Exorcism of the Water

“Fiat firmamentum in medio aquarum et separet aquas ab aquis, quae superius sicut quae inferius, et quae inferius sicut quae superius ad perpetranda miracula rei unius.

Sol ejus pater est, luna mater et ventus hanc gestavit in utero suo, ascendit a terra ad coelum et rursus a chelo in terram descendit.

Exorciso te, creatura aquae, ut sis mihi speculum del vivi in operibus ejus, et fons vitae, et ablutio peccatorum, Amen.”

Then, concentrated in Tláloc or Nicksa, the devotee makes their mental request.

Exorcism of the Earth

“By the pole of lodestone that passes through the heart of the world, by the twelve stones of the holy city, by the seven metals that run inside the veins of the earth and in the name of Gob obey me, subterranean workers...”  

Then, concentrated in Gob, the devotee makes the request.

In their operations of elemental magic, ancient magicians used smudging with laurel branches, mugwort (artemisia), rue, sage, pine, rosemary, etc. Such plants were burned on burning coals.   

This observance is magnificent. The air is filled with the smoke of plants, the exorcised fire will reflect the will of the operator, and the subtle forces of nature will listen and respond to him.       

In such moments, the water seems to shudder and boil, the fire casts a strange glow, and in the air unknown voices are heard; the very earth seems to tremble.

At such times when the magicians of the Middle Ages succeeded, the elemental genie Cupid, besides becoming visible in the magnetized mirror, also showed not only the figure of the beloved person but, what is more interesting, the events that fate always reserves for the beings who adore each other. 

The gods of fire, Agni, Huehueteotl, etc., the Elohim of air Paralda, Ehecatl, etc., the deities of water, Nicksa, Tlaloc, etc., Gob and other subterranean deities, always attend the mystic who invokes them with wisdom, love and power.

It has been told unto us that every magician who works with the elementals of Nature can become invisible at will. Unquestionably, like  any other faculty, to acquire such a power is only possible based on supreme sacrifices. Evidently, sacrifice clearly signifies the deliberate clairvoyant choice of a superior good in preference to an inferior one. 

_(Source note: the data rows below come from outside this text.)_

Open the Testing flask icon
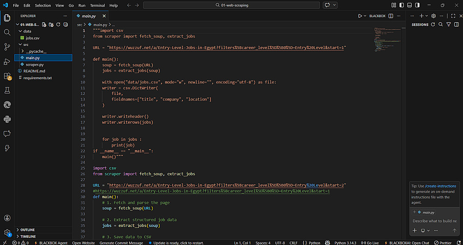 click(7, 90)
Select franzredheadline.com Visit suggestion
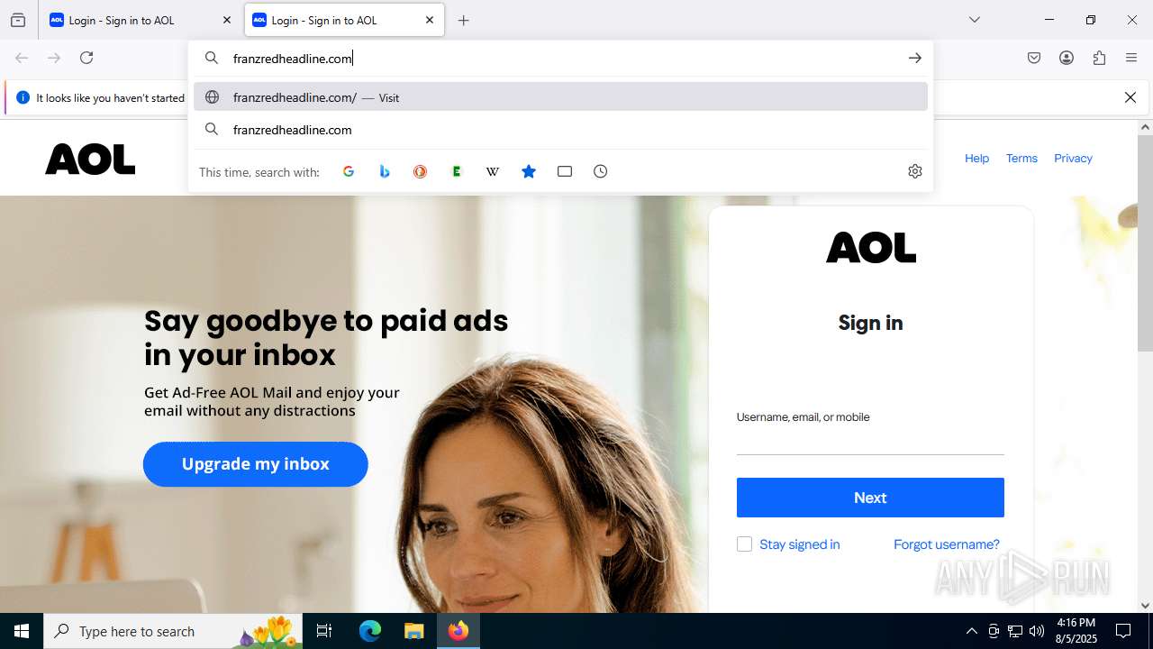Image resolution: width=1153 pixels, height=649 pixels. (560, 97)
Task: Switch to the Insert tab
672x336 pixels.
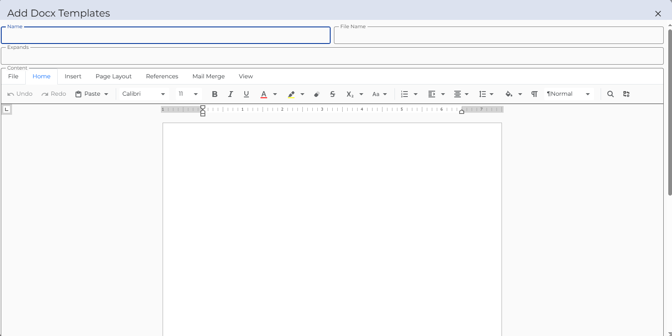Action: (73, 77)
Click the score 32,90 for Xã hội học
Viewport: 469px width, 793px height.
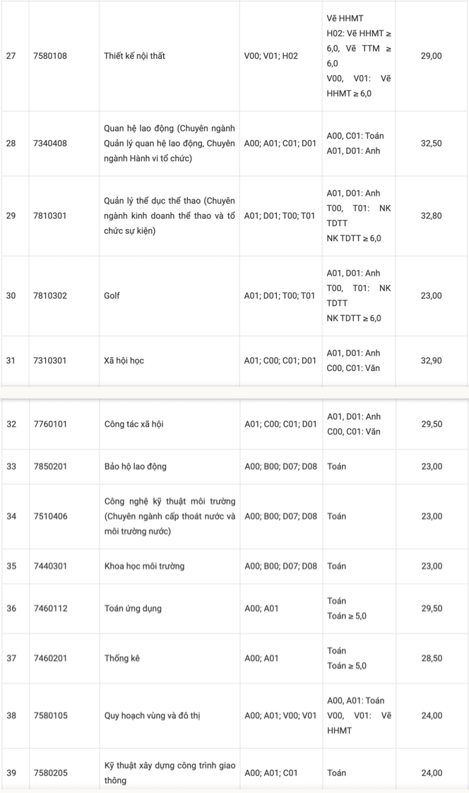[x=431, y=360]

The coal that the locomotive engine consumes is cruelly sacrificed for the power of movement so indispensable for the transportation of passengers. Indeed, sacrifice is a transmutation of forces. The energy latent in coal offered on the altar of the locomotive engine is transformed into the dynamic energy of the steam by means of the employed instruments.

There is a psychological and cosmic mechanism concurrent to every act of sacrifice that comes into play and which is then transformed into spiritual energy. This in turn can be applied to other various mechanisms in order to reappear over the planes of formation as a type of integral force quite different to what it actually was in its origin. For example, a man can sacrifice his emotions for his career, or a woman her career for her emotions.

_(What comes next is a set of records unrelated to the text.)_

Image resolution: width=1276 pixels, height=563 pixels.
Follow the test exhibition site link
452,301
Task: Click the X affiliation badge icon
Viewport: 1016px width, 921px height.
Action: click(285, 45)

Some people are willing to sacrifice their earthly pleasures for the joys of the spirit.

Nonetheless, it is very difficult to have someone willing to give up their own sufferings, to sacrifice them for something greater.

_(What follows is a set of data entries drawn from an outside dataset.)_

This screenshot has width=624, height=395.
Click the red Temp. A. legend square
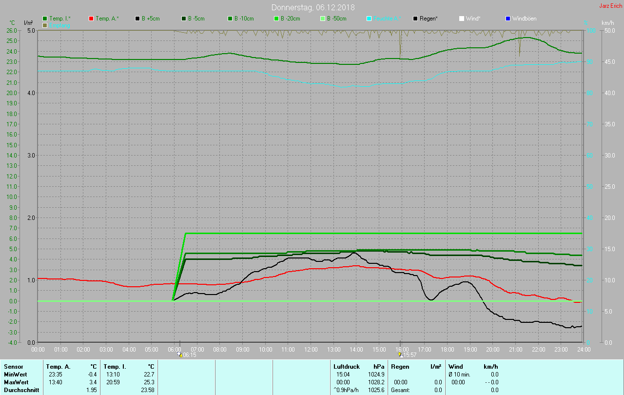pyautogui.click(x=91, y=19)
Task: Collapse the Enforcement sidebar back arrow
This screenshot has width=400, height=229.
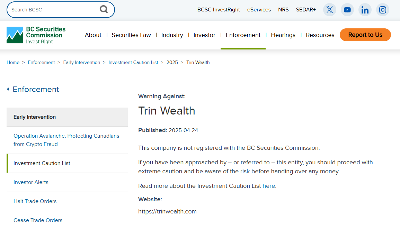Action: (8, 89)
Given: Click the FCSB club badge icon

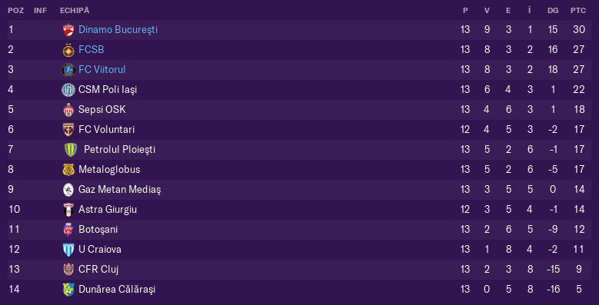Looking at the screenshot, I should (68, 50).
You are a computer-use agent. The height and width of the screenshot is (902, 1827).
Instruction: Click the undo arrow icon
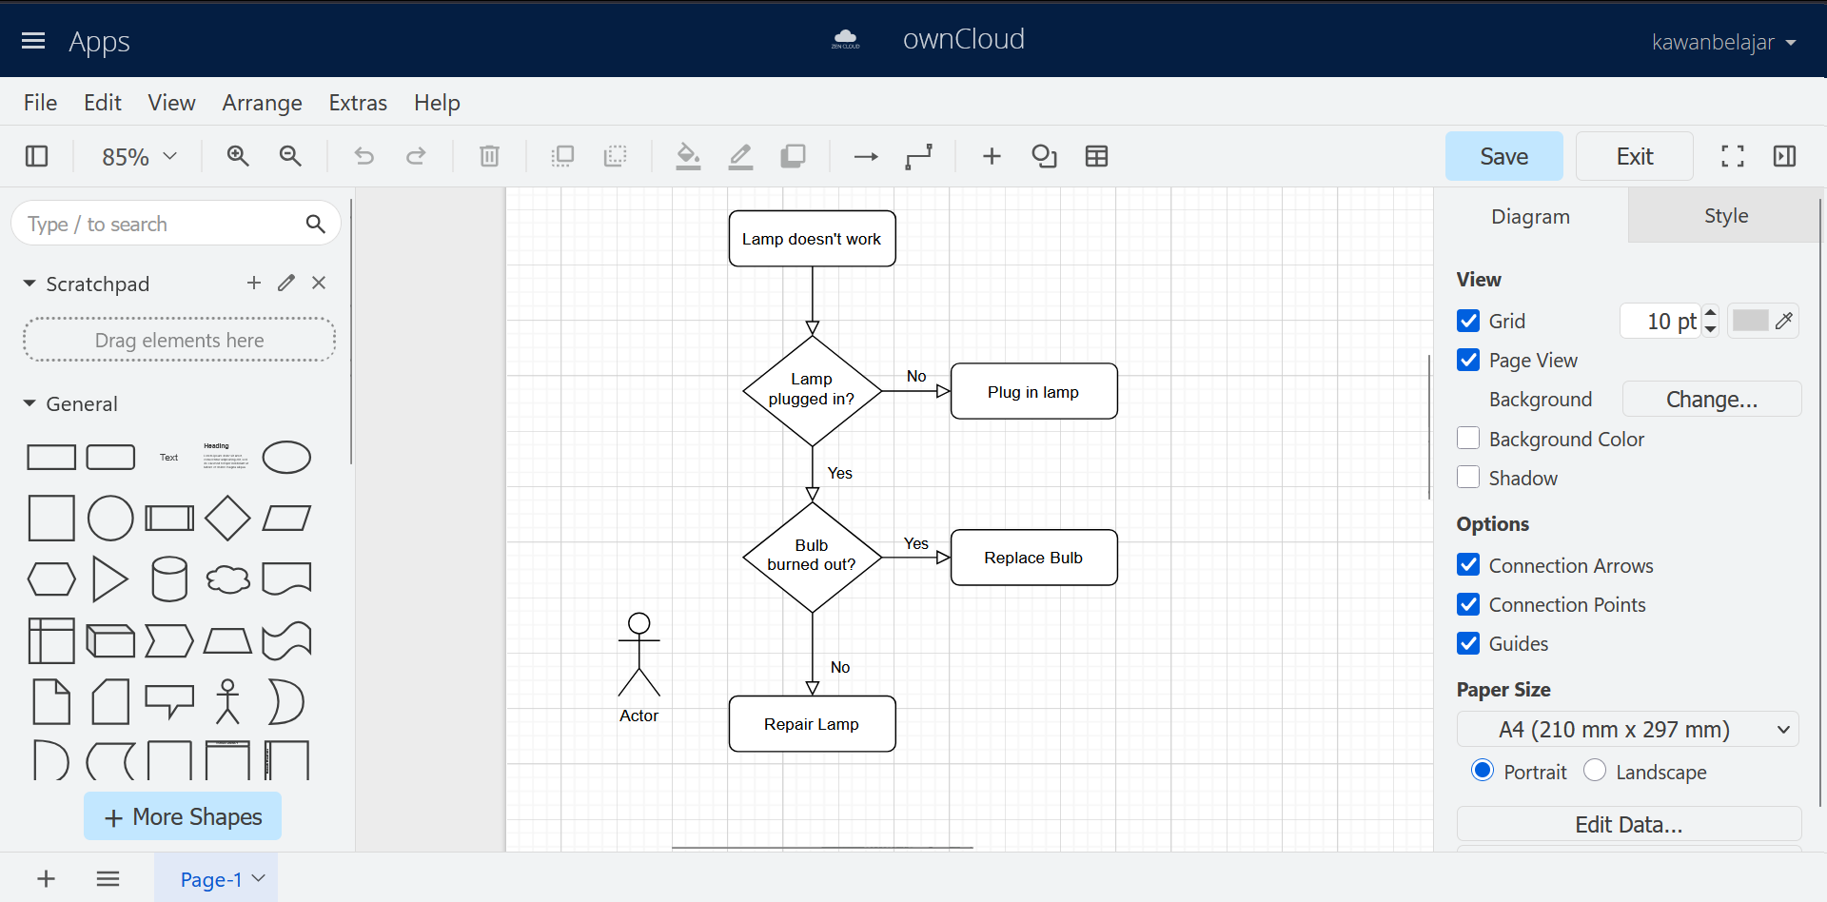point(363,156)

Sacrifice the very natural supreme pain resulting from the death of a loved one and you will have an incredible transmutation of forces, whose consequence will be the power to make you invisible at will.

Doctor Faust knew how to make himself invisible at will; it is clear that the cited magician had attained such a power based on sacrifice.

The medieval sages had a wonderful incantatory formulae by means of which they became invisible.

It is enough, according to the rites and invocations in use, to magically know how to use the following liturgical formula: 

“Athal, Bathel, Nothe, Jhoram, Asey, Cleyungit, Gabellin, Sameney, Mencheno, Bal, Labenenten, Nero, Meclap, Helateroy, Palcin, Timgimiel, Plegas, Peneme, Fruora, Hean, Ha, Ararna, Avira, Ayla, Seye, Peremies, Seney, Levesso, Huay, Baruchalu, Acuth, Tural, Buchard, Caratim, per misericordiam abibit ergo mortale perficiat qua hoc opus ut invisibiliter ire possim. Amen.”

These kinds of magic formulas have as their basis a real and unbreakable faith. Such faith has to be manufactured by means of an in depth analytical study and direct mystical experience.